ABSTRACT 731(P1-4)
ラット潰瘍性大腸炎関連大腸腫瘍におけるβ-catenin及びApc遺伝子変異の検索:酒々井真澄1,2、Roderick H Dashwood2、吉見直己1、牛島峻和2、杉村隆2、長尾美奈子2、森秀樹1(1 岐阜大・医・1病理、2 国立がんセ・研・発がん)
Search for β-catenin and Apc gene mutations in the rat colon tumors associated with ulcerative colitis induced by 1-hydroxyanthraquinone and methylazoxymethanol acetate: Masumi SUZUI1,2, Roderick H DASHWOOD2, Naoki YOSHIMI1, Toshikazu USHIJIMA2, Takashi SUGIMURA2, Minako NAGAO2, Hideki MORI1 (11st Dept. of Pathol. Gifu Univ. Sch. Med., 2Carcinogenesis Div. Natl. Cancer Ctr. Res. Inst.)

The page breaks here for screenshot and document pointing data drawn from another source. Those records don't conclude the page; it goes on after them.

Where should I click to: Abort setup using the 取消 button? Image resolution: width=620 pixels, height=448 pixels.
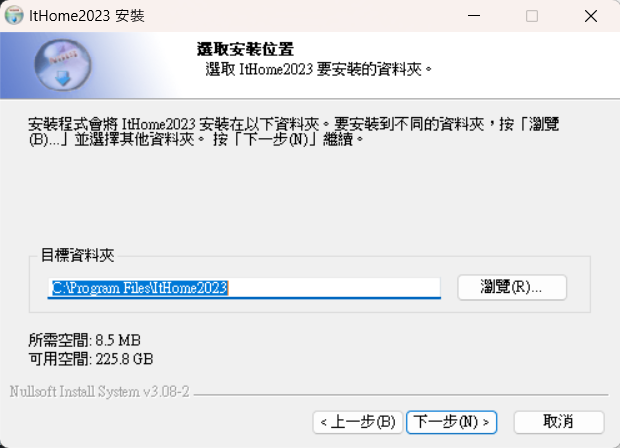559,422
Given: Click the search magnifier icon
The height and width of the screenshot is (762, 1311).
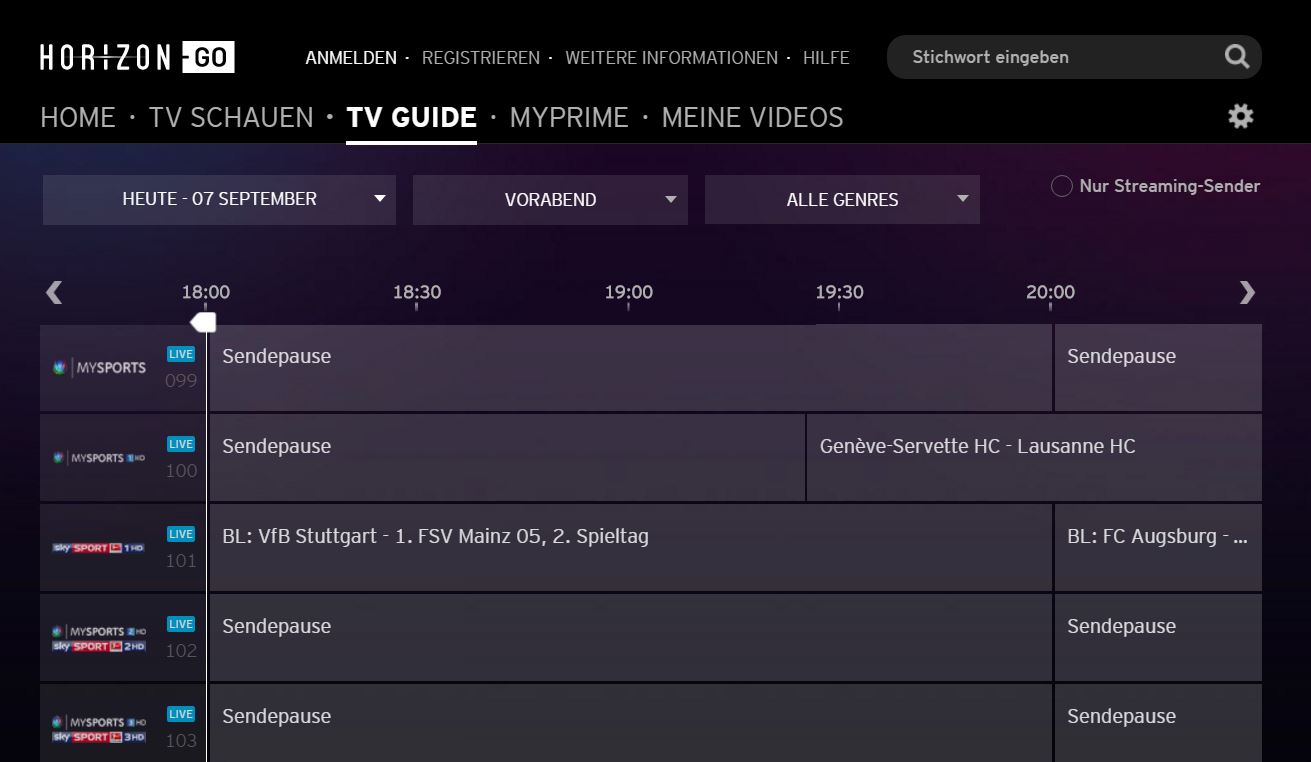Looking at the screenshot, I should pyautogui.click(x=1237, y=57).
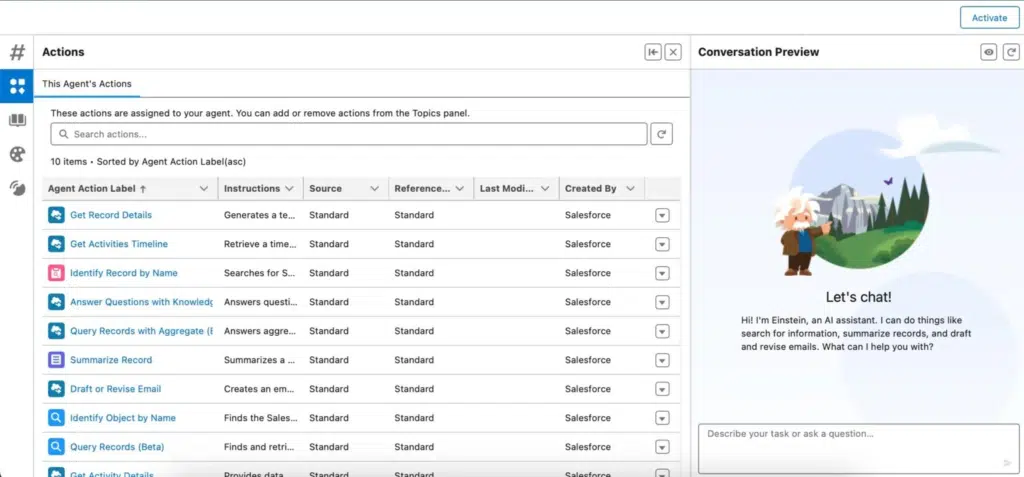Open row menu for Summarize Record
The height and width of the screenshot is (477, 1024).
click(662, 360)
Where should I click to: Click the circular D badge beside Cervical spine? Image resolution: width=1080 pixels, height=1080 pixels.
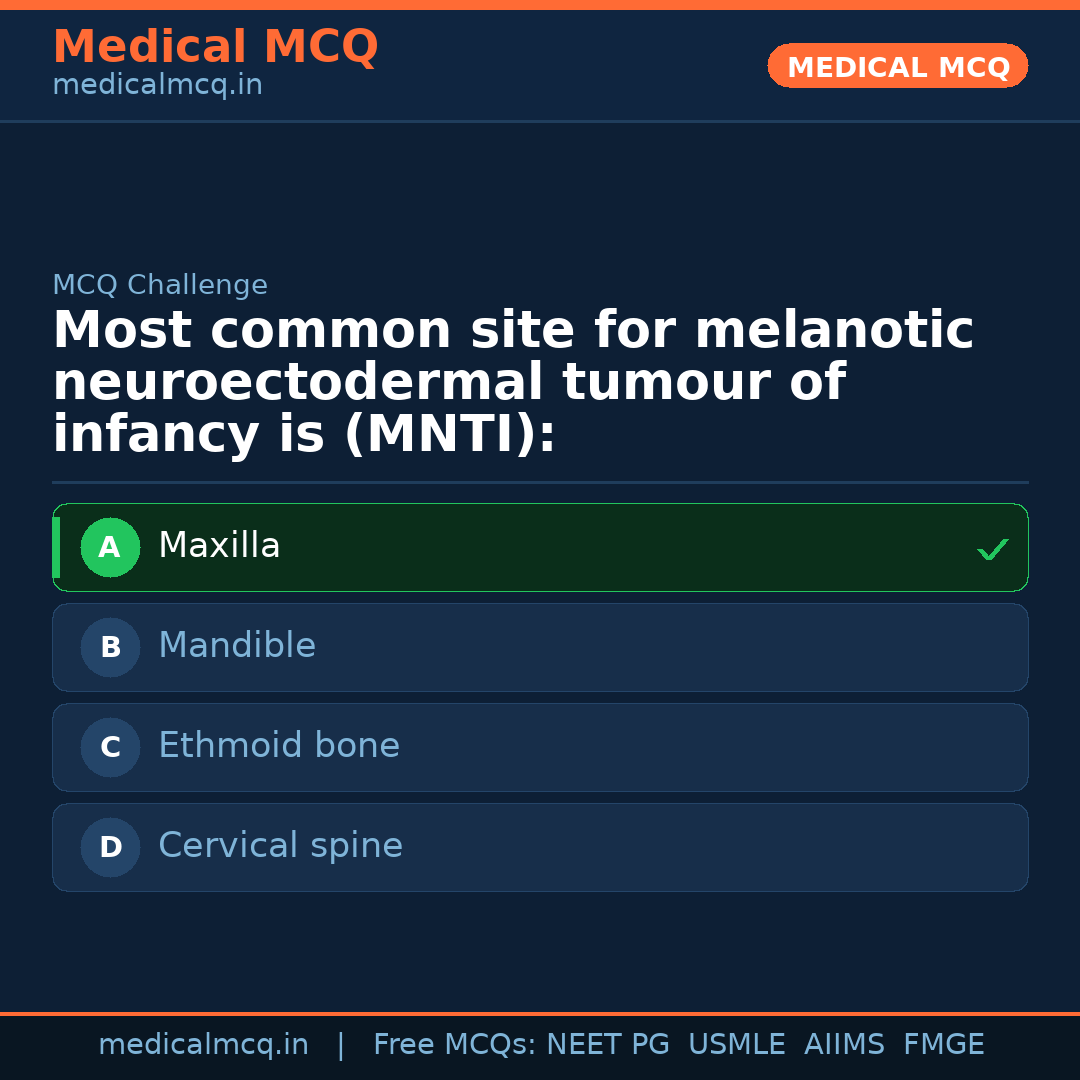110,847
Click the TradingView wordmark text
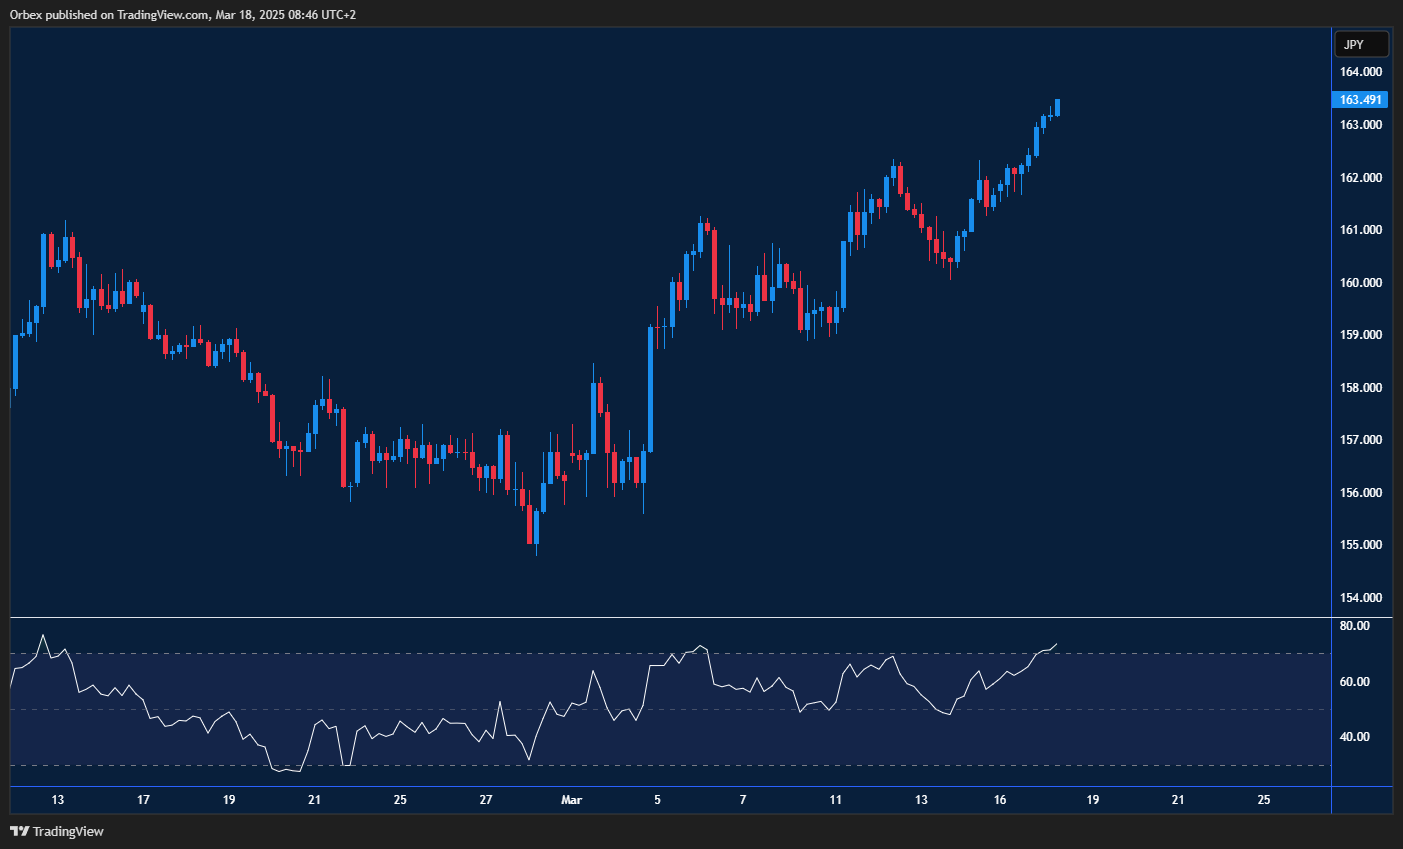The width and height of the screenshot is (1403, 849). pyautogui.click(x=72, y=831)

【目的】化学発癌剤である1-HAとMAMにより誘発したラット潰瘍性大腸炎関連大腸腫瘍においてβ-catenin及びApc遺伝子変異を検索し、発癌メカニズムに対する関与を検討した。
【材料と方法】1-HAとMAMにより誘発したラット大腸腫瘍(20サンプル)からDNAを抽出しPCR-SSCP法によりβ-catenin(N末端のリン酸化領域)及びApc(全コード領域)の遺伝子変異を検索しsequenceにより変異を確認した。

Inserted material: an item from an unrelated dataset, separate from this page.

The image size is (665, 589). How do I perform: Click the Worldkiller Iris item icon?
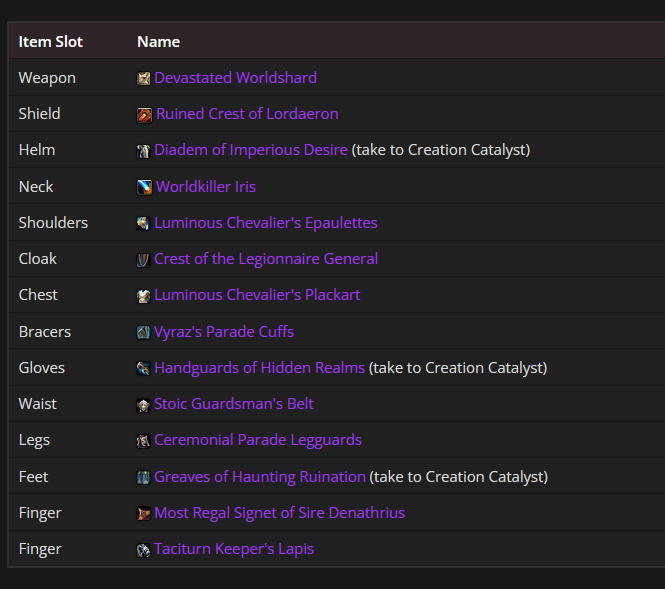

【結果と考察】検索した腫瘍の90%(18/20, adenoma3/4, adenocarcinoma15/16)にβ-cateninの変異を認めたが、Apcの変異は認めなかった。変異はGly34→Glu(72%),Asp32→Asn(17%),Thr41→Ile(11%)であった。ラットβ-cateninのN末端のリン酸化領域の変異は1-HAとMAMにより誘発したラット大腸発癌に関与することが示唆された。また、Apc遺伝子変異の関与は低いと考えられた。